/*
* Copyright (c) 2006 Henri Sivonen
* Copyright (c) 2007-2010 Mozilla Foundation
*
* Permission is hereby granted, free of charge, to any person obtaining a
* copy of this software and associated documentation files (the "Software"),
* to deal in the Software without restriction, including without limitation
* the rights to use, copy, modify, merge, publish, distribute, sublicense,
* and/or sell copies of the Software, and to permit persons to whom the
* Software is furnished to do so, subject to the following conditions:
*
* The above copyright notice and this permission notice shall be included in
* all copies or substantial portions of the Software.
*
* THE SOFTWARE IS PROVIDED "AS IS", WITHOUT WARRANTY OF ANY KIND, EXPRESS OR
* IMPLIED, INCLUDING BUT NOT LIMITED TO THE WARRANTIES OF MERCHANTABILITY,
* FITNESS FOR A PARTICULAR PURPOSE AND NONINFRINGEMENT. IN NO EVENT SHALL
* THE AUTHORS OR COPYRIGHT HOLDERS BE LIABLE FOR ANY CLAIM, DAMAGES OR OTHER
* LIABILITY, WHETHER IN AN ACTION OF CONTRACT, TORT OR OTHERWISE, ARISING
* FROM, OUT OF OR IN CONNECTION WITH THE SOFTWARE OR THE USE OR OTHER
* DEALINGS IN THE SOFTWARE.
*/
package org.whattf.datatype;
import java.io.BufferedReader;
import java.io.IOException;
import java.io.InputStream;
import java.io.Reader;
import java.io.StringReader;
import org.mozilla.javascript.Context;
import org.mozilla.javascript.ContextFactory;
import org.mozilla.javascript.RhinoException;
import org.relaxng.datatype.DatatypeException;
import org.whattf.io.DataUri;
import org.whattf.io.DataUriException;
import org.whattf.io.Utf8PercentDecodingReader;
import com.hp.hpl.jena.iri.IRI;
import com.hp.hpl.jena.iri.IRIException;
import com.hp.hpl.jena.iri.IRIFactory;
import com.hp.hpl.jena.iri.Violation;
public class IriRef extends AbstractDatatype {
/**
* The singleton instance.
*/
public static final IriRef THE_INSTANCE = new IriRef();
protected IriRef() {
super();
}
private final static boolean WARN = System.getProperty("org.whattf.datatype.warn","").equals("true") ? true : false;
/**
* The "known" Jena IRI violation codes we catch and handle specifically.

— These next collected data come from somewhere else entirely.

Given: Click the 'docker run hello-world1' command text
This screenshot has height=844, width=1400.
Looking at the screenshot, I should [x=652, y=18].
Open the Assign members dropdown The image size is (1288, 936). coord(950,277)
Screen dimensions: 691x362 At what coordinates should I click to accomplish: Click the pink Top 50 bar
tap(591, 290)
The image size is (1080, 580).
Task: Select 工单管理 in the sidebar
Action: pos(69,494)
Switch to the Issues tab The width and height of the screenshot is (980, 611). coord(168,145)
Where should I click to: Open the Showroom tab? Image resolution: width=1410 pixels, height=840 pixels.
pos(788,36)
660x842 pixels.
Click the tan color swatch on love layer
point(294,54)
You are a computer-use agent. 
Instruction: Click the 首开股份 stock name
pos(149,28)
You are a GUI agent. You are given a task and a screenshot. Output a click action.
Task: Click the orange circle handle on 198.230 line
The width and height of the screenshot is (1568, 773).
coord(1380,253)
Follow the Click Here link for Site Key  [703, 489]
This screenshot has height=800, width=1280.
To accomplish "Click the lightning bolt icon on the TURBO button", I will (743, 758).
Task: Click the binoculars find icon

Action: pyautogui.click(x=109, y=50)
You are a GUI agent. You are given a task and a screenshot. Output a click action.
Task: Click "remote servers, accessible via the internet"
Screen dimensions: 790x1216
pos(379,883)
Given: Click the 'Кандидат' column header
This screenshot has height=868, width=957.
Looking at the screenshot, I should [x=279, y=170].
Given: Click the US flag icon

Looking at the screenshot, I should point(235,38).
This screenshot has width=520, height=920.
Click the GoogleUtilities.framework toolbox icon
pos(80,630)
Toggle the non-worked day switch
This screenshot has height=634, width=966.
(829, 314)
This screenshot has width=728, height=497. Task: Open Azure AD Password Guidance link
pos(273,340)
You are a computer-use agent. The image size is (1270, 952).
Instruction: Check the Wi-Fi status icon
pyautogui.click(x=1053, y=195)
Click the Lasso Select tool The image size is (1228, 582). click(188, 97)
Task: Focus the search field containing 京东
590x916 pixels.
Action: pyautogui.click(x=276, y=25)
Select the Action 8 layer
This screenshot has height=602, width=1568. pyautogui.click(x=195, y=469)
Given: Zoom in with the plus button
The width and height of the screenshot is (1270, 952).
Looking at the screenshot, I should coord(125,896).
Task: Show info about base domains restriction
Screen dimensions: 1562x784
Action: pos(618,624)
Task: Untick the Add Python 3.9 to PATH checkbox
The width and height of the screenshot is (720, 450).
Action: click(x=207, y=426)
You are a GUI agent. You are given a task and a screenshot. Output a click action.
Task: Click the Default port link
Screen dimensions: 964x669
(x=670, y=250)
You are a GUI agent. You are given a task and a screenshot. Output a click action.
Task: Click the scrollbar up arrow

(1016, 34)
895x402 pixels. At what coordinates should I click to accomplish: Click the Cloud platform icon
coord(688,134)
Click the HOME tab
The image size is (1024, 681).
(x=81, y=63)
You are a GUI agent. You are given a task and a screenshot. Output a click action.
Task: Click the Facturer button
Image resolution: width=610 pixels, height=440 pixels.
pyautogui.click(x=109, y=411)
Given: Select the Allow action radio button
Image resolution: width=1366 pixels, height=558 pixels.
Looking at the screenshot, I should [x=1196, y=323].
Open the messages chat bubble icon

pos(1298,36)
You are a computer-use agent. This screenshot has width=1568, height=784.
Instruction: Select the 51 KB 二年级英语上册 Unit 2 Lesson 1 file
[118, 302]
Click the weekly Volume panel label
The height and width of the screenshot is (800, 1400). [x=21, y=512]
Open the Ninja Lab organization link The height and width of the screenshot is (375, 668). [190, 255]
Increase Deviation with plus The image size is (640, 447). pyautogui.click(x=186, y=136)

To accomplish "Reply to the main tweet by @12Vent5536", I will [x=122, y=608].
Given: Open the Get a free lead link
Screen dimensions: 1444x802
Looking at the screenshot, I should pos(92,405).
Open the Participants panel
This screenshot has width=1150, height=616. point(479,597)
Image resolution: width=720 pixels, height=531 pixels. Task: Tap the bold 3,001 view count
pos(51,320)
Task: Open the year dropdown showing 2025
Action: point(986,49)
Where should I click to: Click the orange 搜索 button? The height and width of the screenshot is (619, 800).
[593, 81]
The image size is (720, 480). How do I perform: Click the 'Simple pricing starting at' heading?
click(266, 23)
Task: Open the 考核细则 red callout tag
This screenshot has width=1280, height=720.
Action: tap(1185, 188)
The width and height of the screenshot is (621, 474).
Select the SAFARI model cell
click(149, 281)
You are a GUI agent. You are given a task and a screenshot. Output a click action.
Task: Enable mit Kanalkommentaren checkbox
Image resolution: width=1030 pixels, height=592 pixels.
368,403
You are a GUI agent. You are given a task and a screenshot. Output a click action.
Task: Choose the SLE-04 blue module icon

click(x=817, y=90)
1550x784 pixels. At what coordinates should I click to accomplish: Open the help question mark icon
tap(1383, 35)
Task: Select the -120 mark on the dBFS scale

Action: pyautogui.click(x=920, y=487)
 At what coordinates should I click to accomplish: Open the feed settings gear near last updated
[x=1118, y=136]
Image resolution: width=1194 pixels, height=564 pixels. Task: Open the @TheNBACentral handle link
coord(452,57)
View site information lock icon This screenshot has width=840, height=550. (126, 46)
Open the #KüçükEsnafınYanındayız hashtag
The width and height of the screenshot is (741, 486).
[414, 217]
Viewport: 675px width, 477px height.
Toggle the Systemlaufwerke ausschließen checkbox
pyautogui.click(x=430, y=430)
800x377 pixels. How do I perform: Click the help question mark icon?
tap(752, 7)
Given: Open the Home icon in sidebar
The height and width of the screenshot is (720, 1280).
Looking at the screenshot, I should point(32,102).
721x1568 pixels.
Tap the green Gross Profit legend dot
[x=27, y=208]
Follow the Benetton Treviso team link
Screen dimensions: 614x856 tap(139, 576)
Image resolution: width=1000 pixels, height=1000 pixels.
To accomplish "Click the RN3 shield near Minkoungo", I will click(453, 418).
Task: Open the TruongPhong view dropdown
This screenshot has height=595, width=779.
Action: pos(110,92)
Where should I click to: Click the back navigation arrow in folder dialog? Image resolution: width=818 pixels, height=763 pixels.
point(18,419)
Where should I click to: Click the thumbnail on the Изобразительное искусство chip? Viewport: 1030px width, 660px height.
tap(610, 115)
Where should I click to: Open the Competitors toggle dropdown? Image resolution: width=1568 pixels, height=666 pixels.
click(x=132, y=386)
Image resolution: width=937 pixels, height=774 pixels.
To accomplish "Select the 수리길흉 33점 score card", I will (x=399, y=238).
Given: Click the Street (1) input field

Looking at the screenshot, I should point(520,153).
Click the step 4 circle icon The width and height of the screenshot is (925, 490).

* Note that this enum intentionally does not hold a complete list of all
* the violation codes that Jena can return, and "ZZZ_DUMMY_DEFAULT" is not
* an actual Jena IRI violation code (it's instead added here for our own
* internal purposes).
*/
private enum KnownViolationCode {
COMPATIBILITY_CHARACTER, CONTROL_CHARACTER, DNS_LABEL_DASH_START_OR_END, DOUBLE_WHITESPACE, EMPTY_SCHEME, HAS_PASSWORD, ILLEGAL_CHARACTER, ILLEGAL_PERCENT_ENCODING, IP_V4_HAS_FOUR_COMPONENTS, IP_V4_OCTET_RANGE, IP_V6_OR_FUTURE_ADDRESS_SYNTAX, NON_INITIAL_DOT_SEGMENT, NOT_DNS_NAME, PORT_SHOULD_NOT_BE_WELL_KNOWN, REQUIRED_COMPONENT_MISSING, SCHEME_MUST_START_WITH_LETTER, UNDEFINED_UNICODE_CHARACTER, UNICODE_WHITESPACE, UNREGISTERED_NONIETF_SCHEME_TREE, WHITESPACE, ZZZ_DUMMY_DEFAULT
}
private final CharSequencePair splitScheme(CharSequence iri) {
StringBuilder sb = new StringBuilder();
Boolean atSchemeBeginning = true;
for (int i = 0; i < iri.length(); i++) {
char c = toAsciiLowerCase(iri.charAt(i));
if (atSchemeBeginning) {
// Skip past any leading characters that the HTML5 spec defines
// as space characters: space, tab, LF, FF, CR
if (' ' == c || '\t' == c || '\n' == c || '\f' == c
|| '\r' == c) {
continue;
}
if ('a' <= c && 'z' >= c) {
atSchemeBeginning = false;
sb.append(c);
} else {
return null;
}
} else {
if (('a' <= c && 'z' >= c) || ('0' <= c && '9' >= c)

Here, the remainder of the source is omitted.